Microsoftは、職場における複合現実(MR)技術の可能性をアピールし続けている。同社は新たなデモで、人間の等身大のホログラフィック映像を投影して、リアルタイムで同時通訳された言葉を喋らせる様子を披露した。これは、Microsoftが何年も前から取り組んでいるコミュニケーション手段だ。
「Microsoft Azure」担当コーポレートバイスプレジデントのJulia White氏と等身大のホログラム
提供:Microsoft
Microsoftは米国時間7月17日、パートナー向けイベント「Microsoft Inspire」(セールス向けキックオフイベント「Microsoft Ready」と同時開催)において、最高経営責任者(CEO)Satya Nadella氏による基調講演でこのシナリオを披露した。「Microsoft Azure」担当コーポレートバイスプレジデントのJulia White氏がヘッドセット「Microsoft HoloLens 2」を装着して、自身の等身大のホログラムを生成すると、このホログラムはWhite氏の話し方や抑揚を保ちながら、日本語への同時通訳を開始した。
White氏によると、Microsoftはこのデモを実現するために、多くの既存の技術を組み合わせたという。そうした技術には、Azureの「Speech to Text」(音声テキスト変換)、「Speech Translation」(音声翻訳)、「Neural Text to Speech」(ニューラル版テキスト読み上げ)などがある。「Azure Speech Services」のテキスト読み上げ機能を利用すると、アプリやツール、デバイスで、テキストを人間のような自然な合成音声に変換できる。ユーザーは、自分だけのカスタム音声を独自に作成できる。

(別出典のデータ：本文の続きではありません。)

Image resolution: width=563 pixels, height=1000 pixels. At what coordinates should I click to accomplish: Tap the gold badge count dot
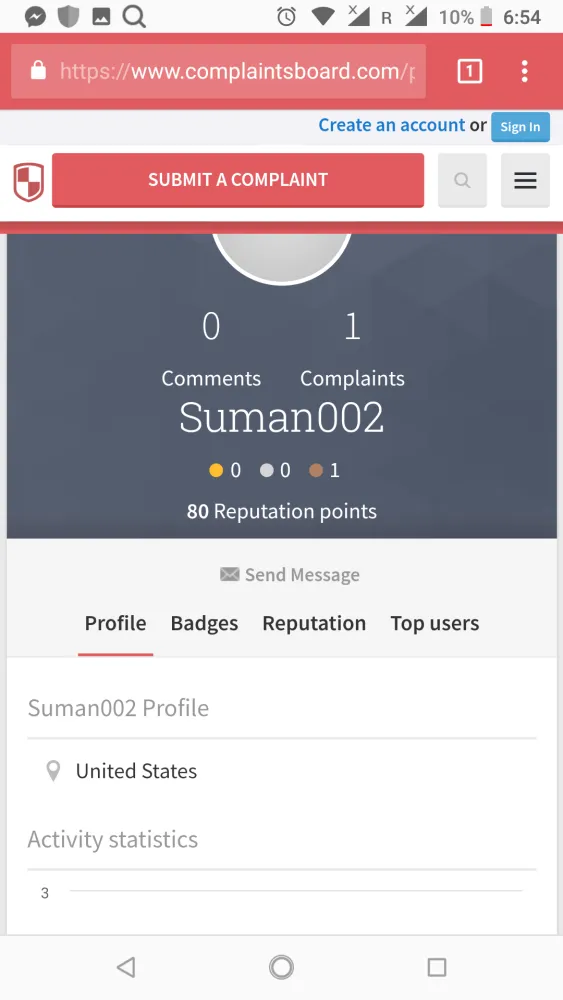(216, 471)
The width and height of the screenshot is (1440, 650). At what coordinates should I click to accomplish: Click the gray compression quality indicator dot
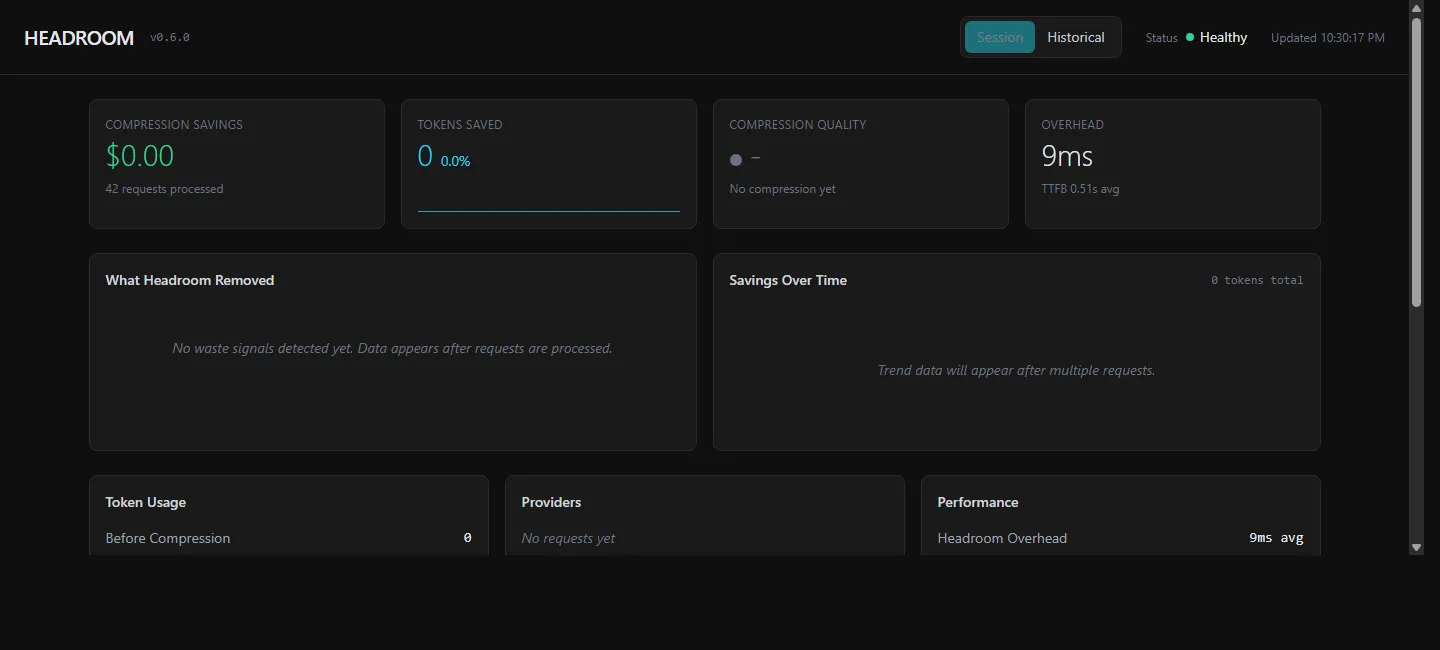[x=736, y=159]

Microsoftの広報担当者によると、White氏の等身大のホログラムは同社のMixed Reality Capture Studiosで制作されたものだという。
「Holoportation」(ホロポーテーション)は、「Microsoft HoloLens」などMRデバイスを装着した人が、遠隔地からの参加者をまるで現実の物理空間にいるかのように3Dで見たり、実際にやり取りしたりできるようにする技術だ。Microsoftの研究チームはここ数年にわたり、さまざまな姿のHoloportationに取り組んでいる。
Microsoftは2018のInspireイベントで、未来の働き方を示すデモを披露した。デモの中では、Microsoft Mixed Reality Agencyパートナーの1社であるValoremによるホログラフィックテレプレゼンス技術「HoloBeam」も紹介した。
2016年に、MicrosoftのHoloportationプロジェクトに取り組んでいたMicrosoftの研究チームと初代「Surface Hub」部門の一部のメンバーがMicrosoftを退職し、新会社perceptiveIOを設立した。2018年には、perceptiveIOの従業員の多くがGoogleに加わり、Googleは「perceptiveIO」ドメインを管理下に収めている。
2017年にはMicrosoftが仮想現実(VR)ソーシャルネットワークの新興企業AltspaceVRを買収した。
この記事は海外CBS Interactive発の記事を朝日インタラクティブが日本向けに編集したものです。